EXERCISE
Find the line that contains "This screenshot has height=499, width=1039." in the records below, then repeat exactly that line and each one after it, leaving pictures out.

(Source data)
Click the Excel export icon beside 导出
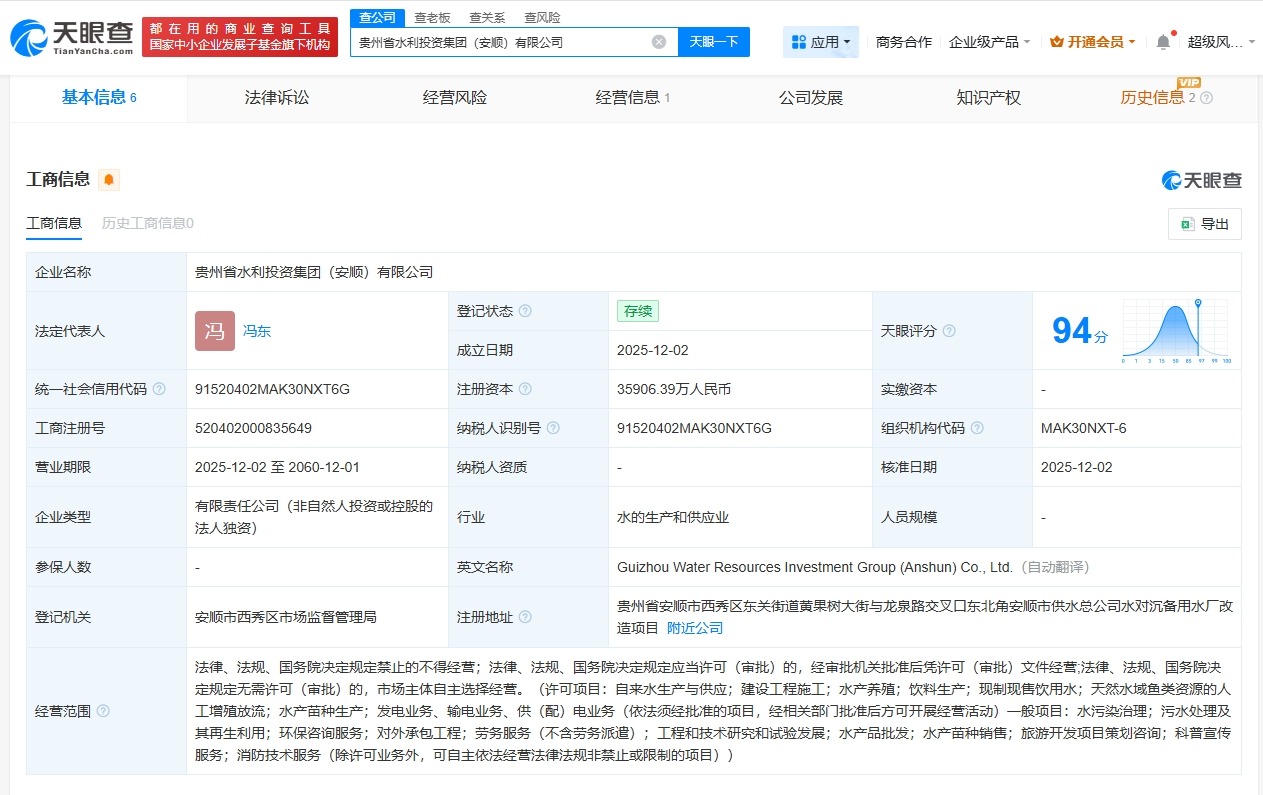1263x795 pixels. [x=1188, y=224]
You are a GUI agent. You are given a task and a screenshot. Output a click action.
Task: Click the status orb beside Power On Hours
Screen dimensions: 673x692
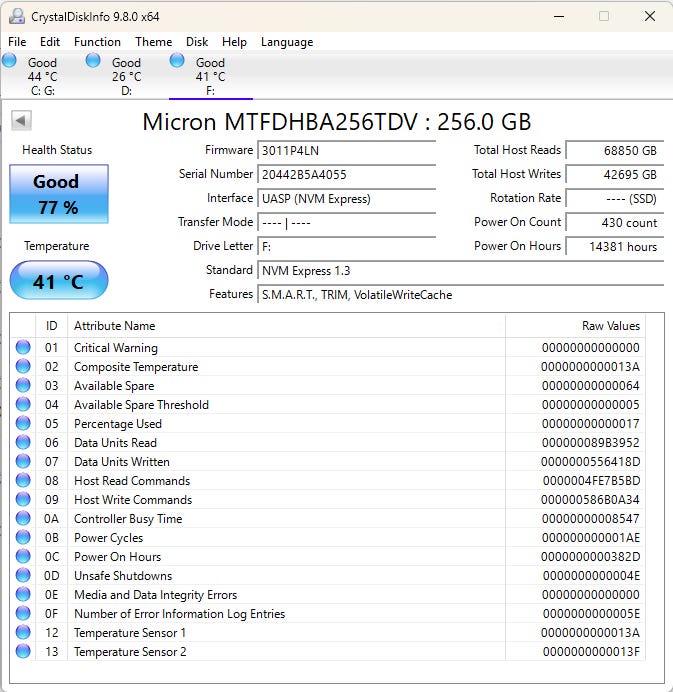coord(23,557)
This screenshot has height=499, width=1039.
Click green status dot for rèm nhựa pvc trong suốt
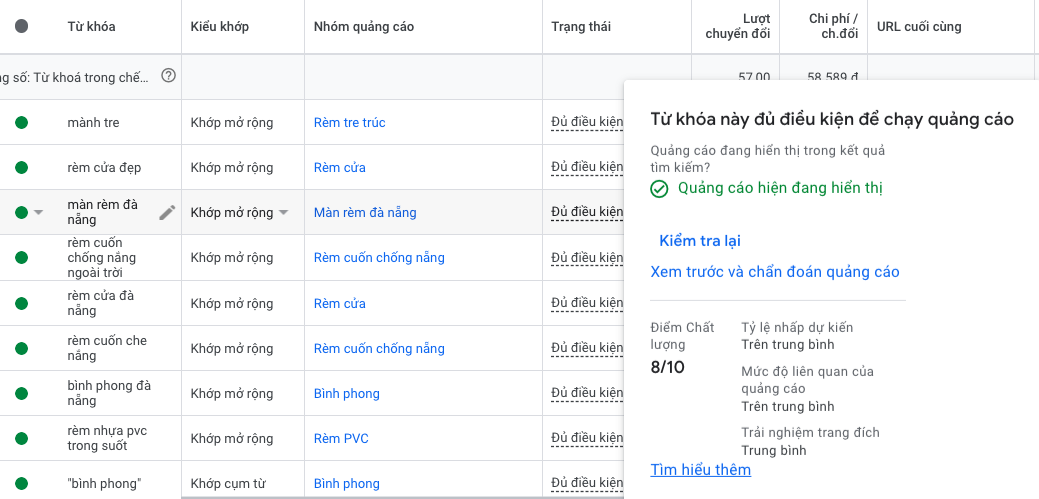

RESPONSE
This screenshot has height=499, width=1039.
Click green status dot for rèm nhựa pvc trong suốt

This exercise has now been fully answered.